HELSINKI (Reuters) - Finland may take more measures to stop an unusually large increase in asylum seekers crossing the border from Russia in what the country and its allies say is an orchestrated move by Moscow, the prime minister said on Monday.

Some 900 asylum seekers from nations including Afghanistan, Kenya, Morocco, Pakistan, Somalia, Syria and Yemen have entered Finland from Russia in November, an increase from less than one per day previously, according to the Finnish Border Guard.

Finland blames a change in Russian border protocol for the increase and calls this a hybrid attack.

It says Moscow is funnelling them to the border in retaliation for its decision to increase defence cooperation with the United States, a charge the Kremlin denies. Finland infuriated Russia when it joined NATO in April, ending decades of military non-alignment, due to the war in Ukraine.

It has already closed all but one entry point but is still expecting more migrants to arrive.

"Intelligence information from different sources tells us that there still are people on the move ... If this continues, more measures will be announced in the near future," Prime Minister Petteri Orpo told a press conference.

He gave no details of what the measures could entail.

Several Finnish media outlets reported on Monday, citing anonymous government sources, that the government had held talks over closing the whole border.

Finland's defence forces said last week they would assist the Border Guard in mounting temporary barriers at certain parts of the border to stop people crossing through the forests.

Swedish Prime Minister Ulf Kristersson told the press conference with Orpo that defending the Finnish border was a joint responsibility, and Sweden would provide help should Finland ask for it.

He said Russia was orchestrating the situation "with the obvious aim to cause wider problems and create fragmentation in Western countries".

"This is an EU external border and we have a common interest in (Finland's) efforts," he said.

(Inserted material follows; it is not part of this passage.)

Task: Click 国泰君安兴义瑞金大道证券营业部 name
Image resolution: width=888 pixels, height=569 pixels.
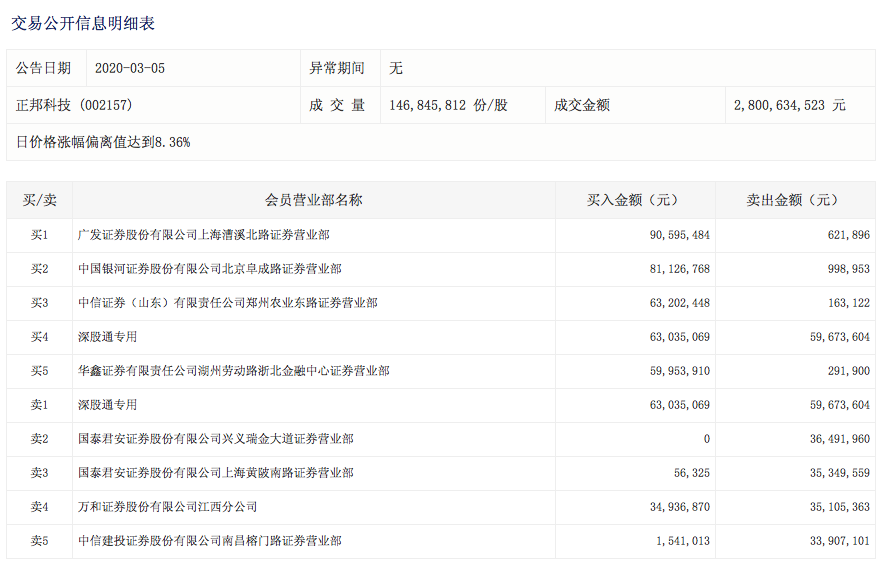Action: [216, 439]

The European Union's border agency Frontex last week agreed with Finland to deploy dozens of its border guards and other staff and equipment to help at the border from this week.

NATO Secretary-General Jens Stoltenberg on Monday told a news conference in Brussels the defence alliance had so far not received any request for involvement.

"In recent weeks, Moscow has been facilitating the arrival of migrants at Finland's border with Russia, prompting the closure of border crossing points, using migration as a tool to put pressure on a neighbour and a NATO ally," Stoltenberg said.

In 2021 a surge in migration from the Middle East and Africa via Belarus created a humanitarian crisis that Poland and the European Union said was deliberately created by Minsk in a bid to destabilise the bloc. Belarus repeatedly denied flying in people and pushing them across the border.